My landscapes look flat. What’s the solution?
Rory Niesh, England
Illustrating the effect of atmospheric perspective will add instant depth to your paintings. There are only a few simple rules to keep in mind.
Essentially, when viewing an object from a distance, certain factors will affect how that object appears. The main factor is light scattering or distribution, which is caused by particles in the air such as dust, humidity or smoke.
A few things will happen to an object the further away it is from the viewer. There are always exceptions to every rule, but for most cases these will apply. The object’s contrast and saturation will decrease, and its values will become higher. The details within a shape will soften, but for ‘ hard’ shapes such as rocks or mountains, their silhouette edges will remain nice and sharp. Distant objects will also shift towards a similar tint as the sky. This can, of course, be any colour you choose: from blue, to orange, to green (hey, alien planets need love, too).

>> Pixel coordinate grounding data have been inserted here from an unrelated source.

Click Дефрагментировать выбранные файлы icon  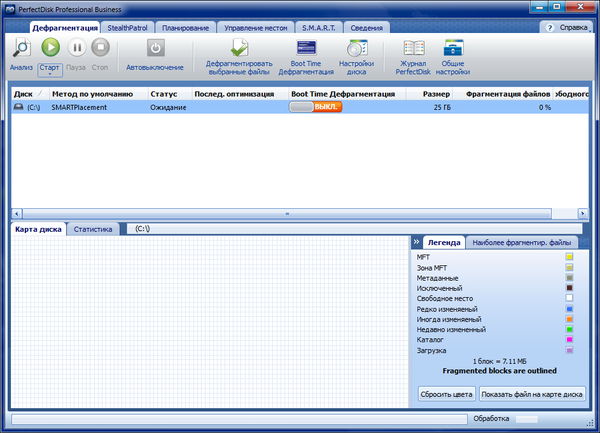click(239, 49)
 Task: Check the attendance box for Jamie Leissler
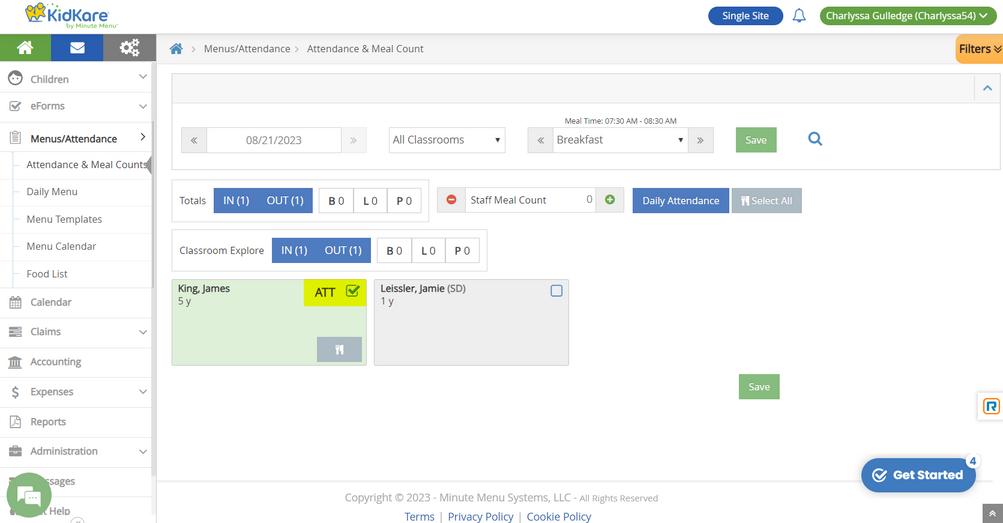pos(557,291)
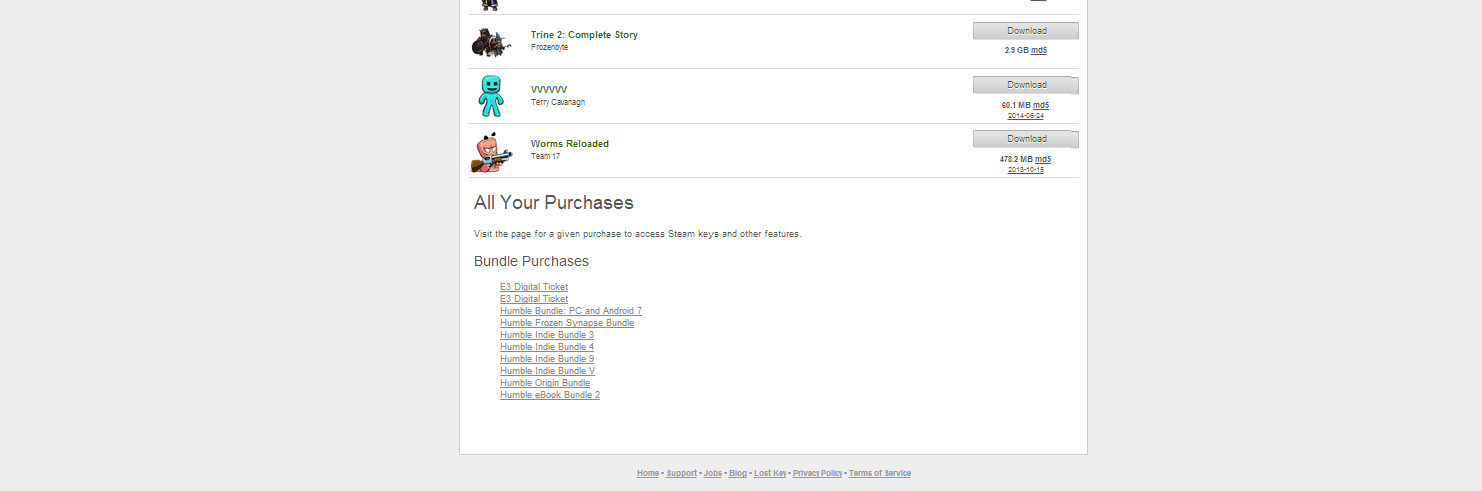Click the VVVVVV cyan character icon
Viewport: 1482px width, 491px height.
coord(490,96)
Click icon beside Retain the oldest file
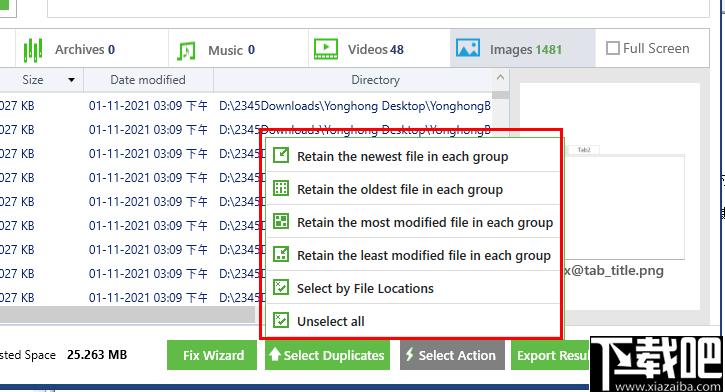 281,188
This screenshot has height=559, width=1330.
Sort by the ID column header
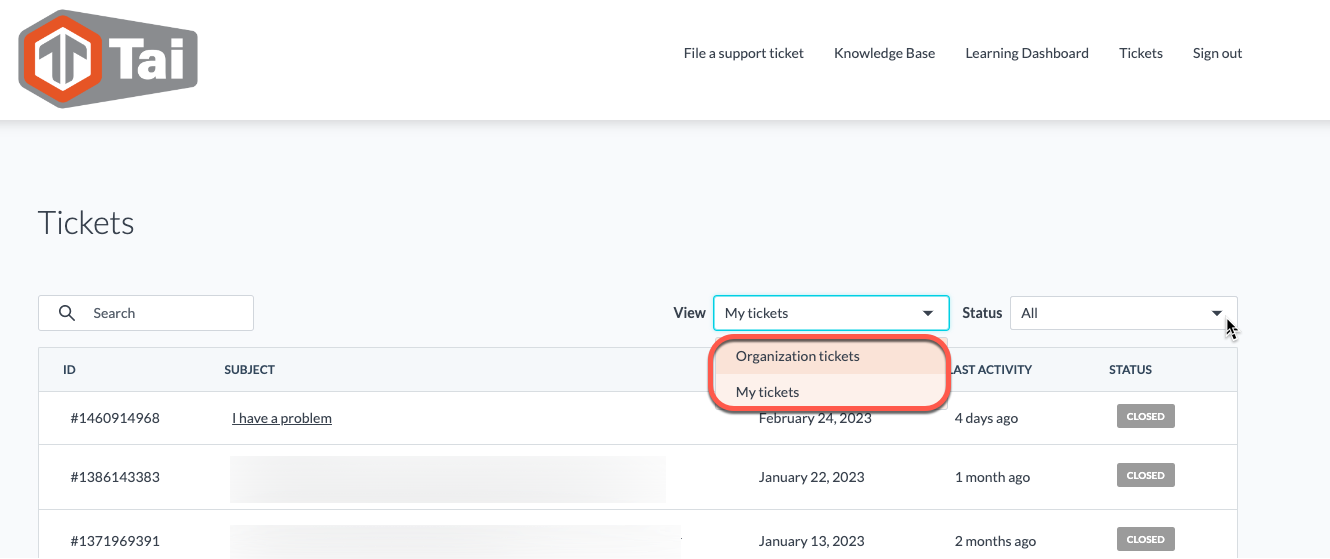pyautogui.click(x=69, y=369)
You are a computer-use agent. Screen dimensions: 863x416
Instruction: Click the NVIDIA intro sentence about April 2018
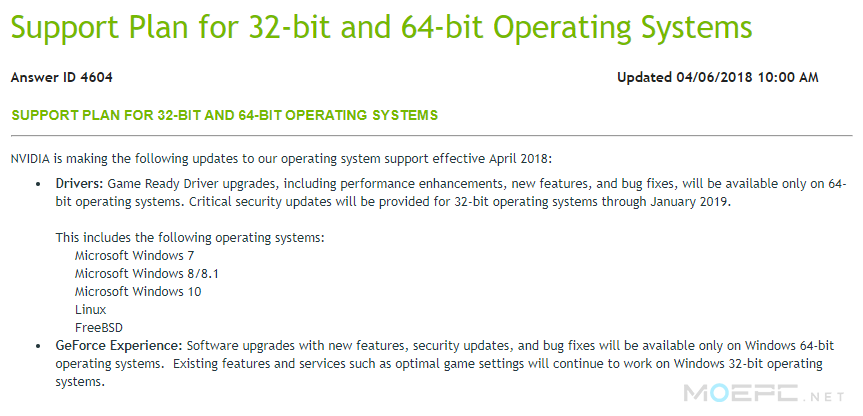coord(281,160)
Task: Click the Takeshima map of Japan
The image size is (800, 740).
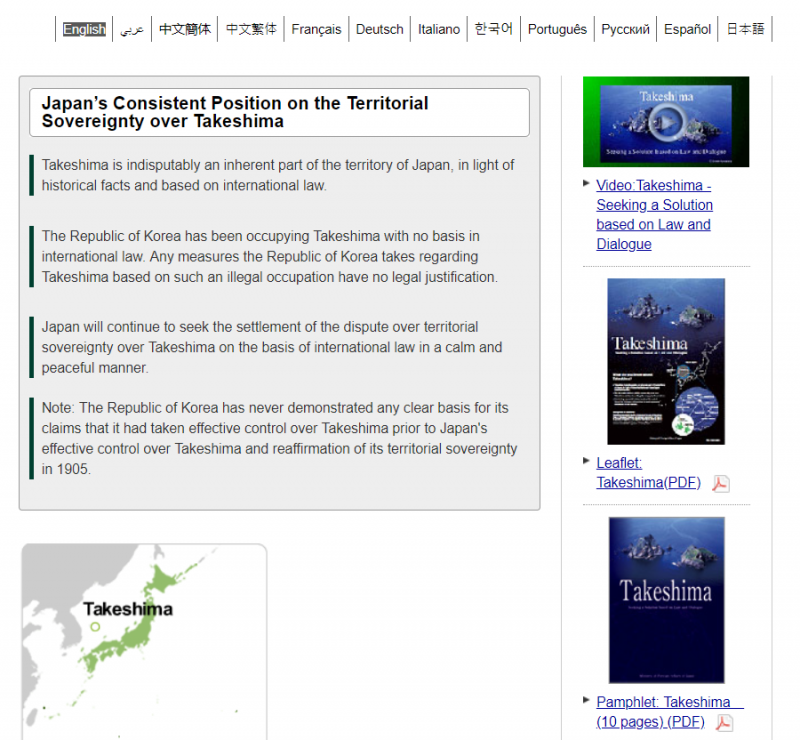Action: point(144,641)
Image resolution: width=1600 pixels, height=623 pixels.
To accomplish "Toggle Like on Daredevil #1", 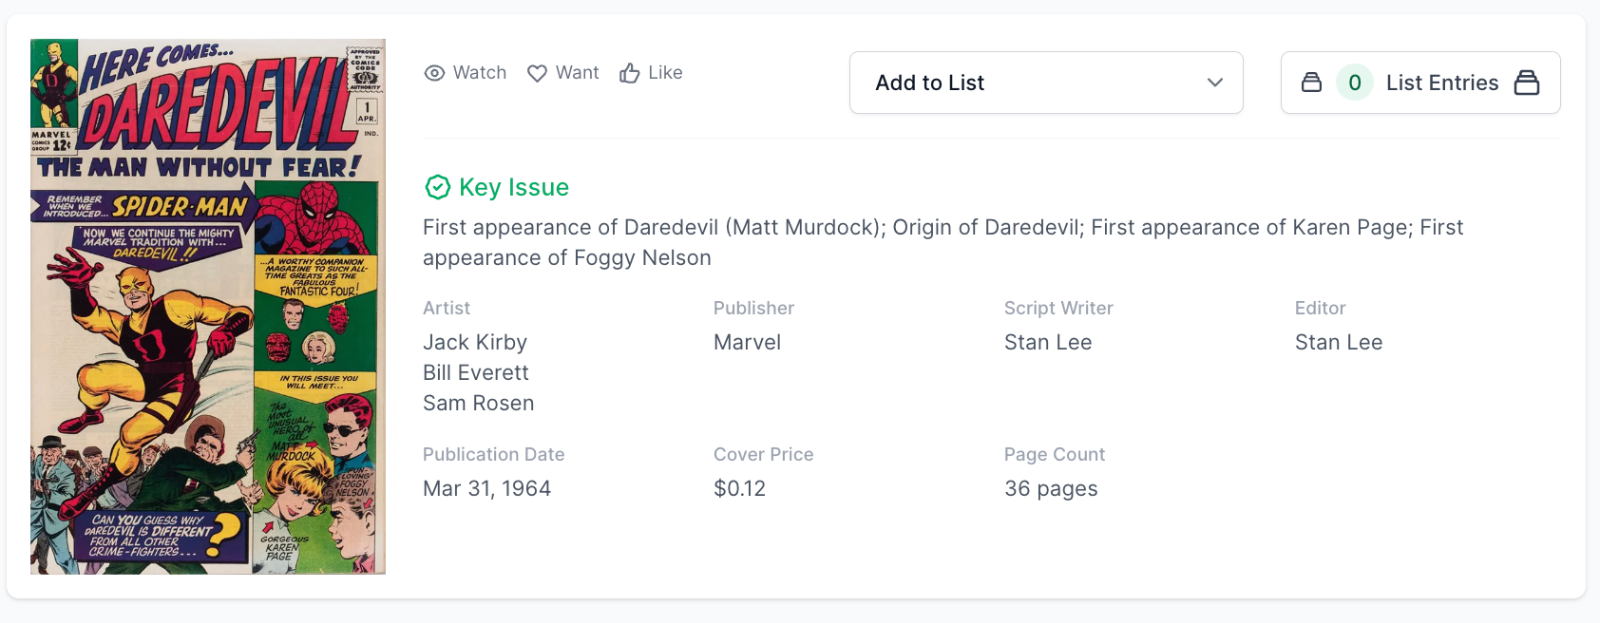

My process for painting atmospheric perspective begins with my initial sketch phase. It’s important to lay down your general shapes and colours early on, to ensure that the distance and depth is communicating well. Taking a ‘ light banding’ approach is a great way to emphasise depth in a painting, by consistently layering the lighter areas against darker areas.
I usually avoid zooming in and becoming distracted with detail until much later in the painting process. When I begin to add details, I’ll often use the Lasso and Quick Selection tools to help preserve any hard edges, especially if I happen to be working on a single layer.
The mountains are visually receding into the background as they become lighter and take on more of a blue tint. In contrast, the foreground is quite dark and saturated.
Make sure to always keep your value range close when painting details into rocks and mountains, especially when they’re further away, because there’ll be less contrast.